これが、例えば大学生くらいになると、憂うつでふさぎ込むとか、無気力になるとか、人知れず自傷行為をするとか、不登校でも誰にも知られない形でひっそりと行うとか、隠れて強迫行為をするとか、他者に関与せず、個人内で完結しているような問題行動が見られたりするということです。 

 しかし、このことから、「他者巻き込み」の人の方がより未熟であるとか、そういう早急な判断は下さない方がいいでしょう。そこには退行の度合いもあれば、その子供のパーソナリティ傾向も関係してくるので、短絡的に、図式的に当てはめることは控えた方がよろしいかと私は思うのです。 

 「他者巻き込み型」で、母親をしょっちゅう困らせる子供は、常に問題とか苦痛の源泉を意識しやすい状態にあると考えられるので、過度に敏感であると言えるのかもしれません。事あるごとに、何かの拍子で、それを敏感に感じ取ってしまい、意識に上がらせてしまうのかもしれません。 

 一方、「自己完結型」は、苦痛の源泉が意識に上がることがないだけであり、意識に上がっても意識されないとか、いわば感情が乖離していたり過度に鈍麻していたりしているのかもしれません。 

 決して、どちらが優れているとかいうような判断はなさらないでいただきたく思うのです。 

 では、どうしてこのような二つのタイプを私が挙げたのかと言いますと、子供がどちらの型に属するかによって、対応や考え方が異なってくるからであります。例えば、子供にじっくり付き合いましょうという提言は、「自己完結型」には望ましいことであるかもしれませんが、「他者巻き込み型」では好ましくないことになるのです 

 「自己完結型」の子供は自己表現をしていくこと、自己開示していくことが望ましいことであっても、それとは反対に「他者巻き込み型」は自己抑制していくことが望ましいことであるかもしれません。 

 子供と会話する場面でも、「自己完結型」の子供に対しては、あまり介入せずに話してもらう方がいいかもしれません。「他者巻き込み型」の子供の場合、質問したり確認したりなど、こちらがもっと積極的に介入した方がいいかもしれません。 

 親が厳しく叱ると、「自己完結型」はそれを内に溜め込んでしまうので望ましくないかもしれません。一方、「他者巻き込み型」は、時に叱って、制止をかけなければならない場面も出てくるでしょう。 

 一方のタイプで望ましいことが、他方のタイプではそうではないということが起こり得るのです。ここをきちんと押さえておかなければ、親たちは混乱してしまうと私は思うのです。 

 私も経験があります。ある母親から言われたのでした。この母親は私のサイトを熱心に読んでくれている人でした。その人が、なぜあそこに掲載されていた事例ではこう言っていたのに、今は違うことを言うのだと、私に詰め寄って尋ねるのでした。 

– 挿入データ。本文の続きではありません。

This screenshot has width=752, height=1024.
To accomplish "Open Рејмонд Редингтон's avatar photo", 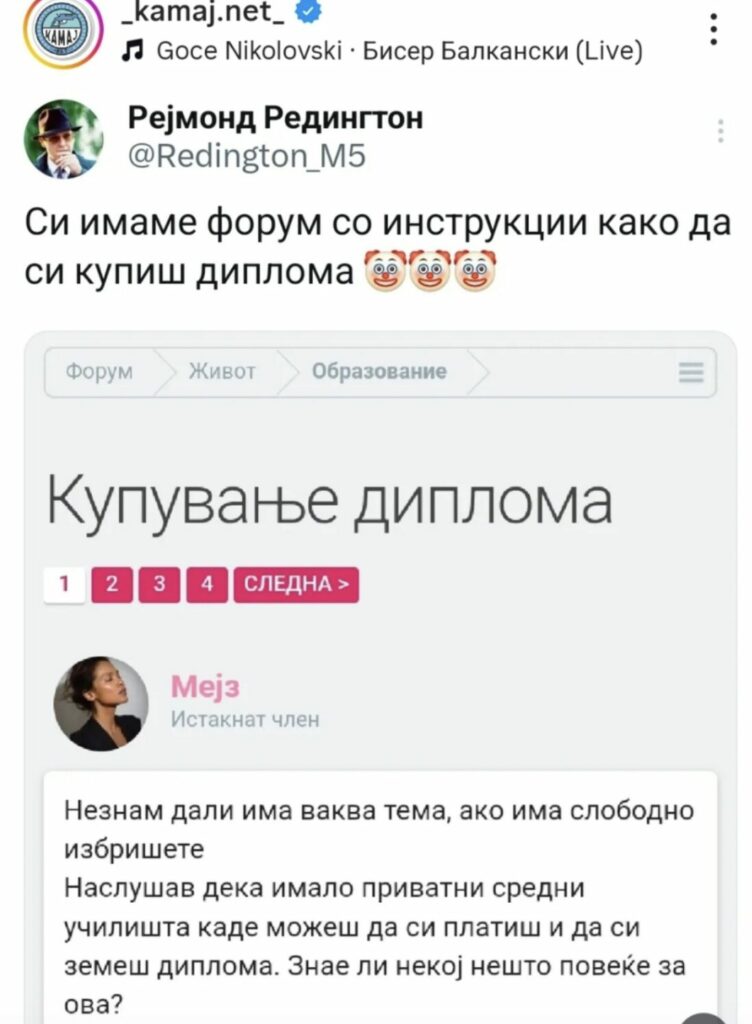I will point(63,138).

 確かに、私はその事例で述べていたことと違うことをその母親に伝えています。私も指摘されて初めて気が付いたくらいでした。でも、その理由は簡単なことなのです。その事例の子供と、その人の子供とが同じではないからです。その点をよく説明すると、この母親は理解してくださいました。 

 親たちは子供のタイプとか性格傾向というものを無視してしまうという誤りをやってしまうのです。本にこう書いてあったから試してみよう、サイトでいい助言を見つけたから実践してみよう、そういうことをされる親もおられるのですが、そこでは子供の傾向とか個性が無視されているのです。 

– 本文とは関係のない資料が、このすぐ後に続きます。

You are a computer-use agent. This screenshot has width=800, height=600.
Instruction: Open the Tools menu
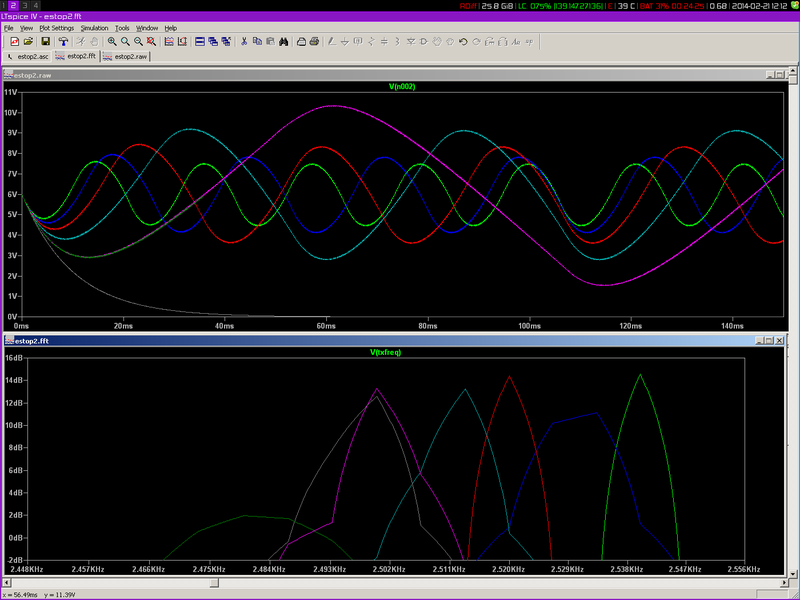click(122, 28)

 それで、「やってみたけど何もならなかった」と嘆く親もおられるのです。子供の傾向や個性を無視してそれをするというのは、子供に合わせてやり方を変えるのではなく、やり方の方に子供を適合させるということであります。うまくいかないのが当然であるように私には思われるのです。さらに、やり方云々の問題ではなく、それに適合させられることに子供が反発している可能性もあり得るわけですが、この親たちにはそこが見えなくなっているのだと私は思うのです。 

 

(地位) 

 これまで、子供のタイプを見てきました。「他者巻き込み型」と「自己完結型」と呼んでいます。これは行動化するかしないか、外化するか内化するかといった違いを表しているわけです。もちろん、どの人も両方の傾向を有しているものであり、大体において「他者巻き込み型」であるとか、どちらかと言うと「自己完結型」の傾向が強いといった程度にしか言えないものです。完全に一つのタイプに納まるという人はいないものであります。 

 もう一つの視点として、ここでは家族内での地位ということを取り上げます。 

 基本的に、家族内において劣位にある人、低い地位にある人にこういう問題が起きやすいと言われています。家族であれば子供に生じるわけであります。子供が複数いる場合では、末子に生じやすいと言われています。 

 ただし、最後のことはあまり杓子定規に受け取らない方がいいと私は考えています。長子が劣位にあるといった例もあるからです。三人兄弟の場合だと、真ん中の子供が劣位にあるといったこともあることです。 

 地位が低いとか、劣位にあるというのは、いささか抽象的な表現でありますが、その子供だけ影が薄いとか、目立たないといった状況がよく生じるということです。家族の中で蚊帳の外といった立場になる子供です。別の表現をすれば、その子供だけあまり気にかけなくても良かったといった状況があるということです。 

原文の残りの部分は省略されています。